NVIDIA Docs Hub Homepage NVIDIA Virtual GPU (vGPU) Software GRID Software v4.10 Revision 02 GRID Software Management SDK User Guide

Download PDF

GRID Software Management SDK User Guide

Documentation for C application programmers that explains how to use the GRID Software Management SDK to integrate GRID GPU management with third-party applications.

1. Introduction to the NVIDIA GRID Software Management SDK

The NVIDIA GRID Software Management SDK enables third party applications to monitor and control NVIDIA physical GPUs and virtual GPUs that are running on virtualization hosts. The NVIDIA GRID Management SDK supports control and monitoring of GPUs from both the hypervisor host system and from within guest VMs.

NVIDIA GRID vGPU enables multiple virtual machines (VMs) to have simultaneous, direct access to a single physical GPU, using the same NVIDIA graphics drivers that are deployed on non-virtualized operating systems. For an introduction to NVIDIA GRID vGPU, see GRID Software User Guide.

1.1. GRID management interfaces

The local management interfaces that are supported within a GRID server are shown in Figure 1.

Figure 1. GRID server interfaces for GPU management

For a summary of the GRID server interfaces for GPU management, including the hypervisors and guest operating systems that support each interface, and notes about how each interface can be used, see Table 1.

Table 1. Summary of GRID server interfaces for GPU management
Interface	Hypervisor	Guest OS	Notes
nvidia-smi command	Any supported hypervisor	Windows 64-bit, Linux 64-bit	Command line, interactive use
NVIDIA Management Library (NVML)	Any supported hypervisor	Windows 64-bit, Linux 64-bit	Integration of NVIDIA GPU management with third-party applications
NVIDIA Control Panel	-	Windows 64-bit, Windows 32-bit	Detailed control of graphics settings, basic configuration reporting
Windows Performance Counters	-	Windows 64-bit, Windows 32-bit	Performance metrics provided by Windows Performance Counter interfaces
NVWMI	-	Windows 64-bit, Windows 32-bit	Detailed configuration and performance metrics provided by Windows WMI interfaces

1.2. Introduction to NVML

NVIDIA Management Library (NVML) is a C-based API for monitoring and managing various states of NVIDIA GPU devices. NVML is delivered in the GRID Management SDK and as a runtime version:

The GRID Management SDK is distributed as separate archives for Windows and Linux.
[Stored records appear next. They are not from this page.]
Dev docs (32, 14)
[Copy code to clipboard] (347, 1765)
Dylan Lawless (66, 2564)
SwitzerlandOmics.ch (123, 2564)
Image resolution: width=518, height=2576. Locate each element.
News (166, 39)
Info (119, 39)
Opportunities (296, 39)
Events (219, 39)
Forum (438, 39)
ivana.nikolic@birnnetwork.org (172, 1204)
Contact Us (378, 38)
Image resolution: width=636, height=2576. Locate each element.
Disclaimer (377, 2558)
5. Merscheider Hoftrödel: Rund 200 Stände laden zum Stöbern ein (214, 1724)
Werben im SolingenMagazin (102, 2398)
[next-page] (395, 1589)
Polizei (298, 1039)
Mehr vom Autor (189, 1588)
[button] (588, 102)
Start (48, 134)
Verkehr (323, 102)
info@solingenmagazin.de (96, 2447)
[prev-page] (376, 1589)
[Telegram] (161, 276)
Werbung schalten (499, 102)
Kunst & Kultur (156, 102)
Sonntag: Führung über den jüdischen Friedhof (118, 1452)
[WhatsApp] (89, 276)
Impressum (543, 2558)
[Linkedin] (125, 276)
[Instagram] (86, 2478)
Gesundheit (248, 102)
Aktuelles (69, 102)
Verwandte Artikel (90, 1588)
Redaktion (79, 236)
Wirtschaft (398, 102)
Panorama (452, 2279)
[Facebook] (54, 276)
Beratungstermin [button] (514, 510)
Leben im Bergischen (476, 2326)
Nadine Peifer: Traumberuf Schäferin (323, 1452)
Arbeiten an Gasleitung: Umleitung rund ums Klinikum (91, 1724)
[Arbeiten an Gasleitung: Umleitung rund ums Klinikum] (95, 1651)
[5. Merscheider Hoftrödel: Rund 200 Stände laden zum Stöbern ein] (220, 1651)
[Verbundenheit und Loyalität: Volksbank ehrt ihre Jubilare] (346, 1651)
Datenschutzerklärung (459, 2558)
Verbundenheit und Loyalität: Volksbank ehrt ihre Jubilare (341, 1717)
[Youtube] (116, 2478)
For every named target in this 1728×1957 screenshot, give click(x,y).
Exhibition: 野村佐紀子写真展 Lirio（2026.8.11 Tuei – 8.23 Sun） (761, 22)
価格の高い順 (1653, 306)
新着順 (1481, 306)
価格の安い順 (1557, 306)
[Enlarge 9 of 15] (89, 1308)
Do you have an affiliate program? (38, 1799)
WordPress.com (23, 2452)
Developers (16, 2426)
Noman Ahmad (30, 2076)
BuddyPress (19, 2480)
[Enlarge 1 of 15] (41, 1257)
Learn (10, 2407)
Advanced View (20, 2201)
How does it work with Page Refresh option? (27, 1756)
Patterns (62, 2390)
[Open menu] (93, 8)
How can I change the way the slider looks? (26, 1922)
The SDK provides the NVML headers and stub libraries that are required to build third-party NVML applications. It also includes a sample application.
The runtime version of NVML is distributed with the NVIDIA GRID host driver.

Each new version of NVML is backwards compatible, so that applications written to a version of the NVML can expect to run unchanged on future releases of GRID drivers and NVML library.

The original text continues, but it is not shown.